The Penny Poet of Portsmouth is not simply an amassed collection of anecdotes and stories about Robert Dunn as told by the author. Dunn is very much alive and speaking throughout the entire memoir in his own words via actual spoken dialogue between he and Towler, between the quotation marks. If but one sentence spoken by the man himself defines his destined purpose on this earth, it would be from page 200: “Without poetry, I do not see that life is worth living.” Towler’s relationship to Dunn could arguably be defined as the role of Zen student to Roshi master.

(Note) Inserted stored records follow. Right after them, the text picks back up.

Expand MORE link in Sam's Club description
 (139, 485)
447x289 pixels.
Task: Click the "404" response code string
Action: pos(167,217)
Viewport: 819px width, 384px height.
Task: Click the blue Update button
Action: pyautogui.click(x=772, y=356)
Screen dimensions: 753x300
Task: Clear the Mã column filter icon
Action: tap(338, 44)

Towler manages also to reveal to us the full spectrum of how a writer must live in order to produce a lasting and valuable body of work, the daily balancing act of securing the critical alone time to write while having to accomplish the necessary mundane chores and still find the time for spouse, family, and community friendships. It should be stated here that Dunn, though an amazingly gifted poet and genuine fey presence in his own right, was not a saint. He could at times be very demanding and passive aggressive, and that in turn imposed an ongoing burden of guilt upon Towler, who was not only a friend but took on the role of errand runner and caretaker to Dunn during his last few years, as his health began to rapidly decline. From the notebooks of Robert Dunn:
The most hideous moments of the last judgment might be the
discovery that I had barely tolerated people who are much
better than I. It would be such a loss not to delight in the
differences. People are strong and weak, wise and foolish, here
and there.
Towler’s memoir (she is also a novelist and poet) is almost as much about the growing pains in the evolution of Portsmouth, New Hampshire, from circa 1990 to the present day, as it is about Robert Dunn, a recognizable fixture who could almost daily be seen strolling the downtown streets or sitting on a public bench. Dunn was a throwback, a modern day Basho, and a Luddite of sorts. Though physically diminutive, Dunn was a cerebral titan: “He was able to read French, German, Latin, and Greek, though he never studied any of these languages, except perhaps briefly, in school.” He composed each of his poems in his head over a period of two to three months and was able to recite all of his poems from memory. He committed a certain number of poems to paper in the form of small handmade books to sell for a penny to his friends (hence the book’s title) or to send off to literary magazines. One can only imagine how many poems died with the man, poems that were never captured on paper. Dunn was amazingly tough as well, having stoically survived through COPD, a collapsed lung, pneumonia, a broken hip, and congestive heart disease before passing away in 2008 at the age of 65. The Penny Poet of Portsmouth includes many excerpts from poems, complete poems, and notebook entries. Here is one poem in full, and typical of most all of Dunn’s poems, untitled:
Walking by day through the
Historic District you feel uneasy,
as though someone was trying to
tell you something, and that untrue.
But at night the whispers tell
how Flash Charley passed out right
in Pig Turd Alley, and what
Gimlet Alice said to the piano
player before she and everyone else
stopped being.
For those who wish to obtain and read a well-edited selection of Dunn’s published work, one need go no further than to pick up a copy of his 2016 Selected Poems, One Of Us Is Lost, from Hobblebush Books.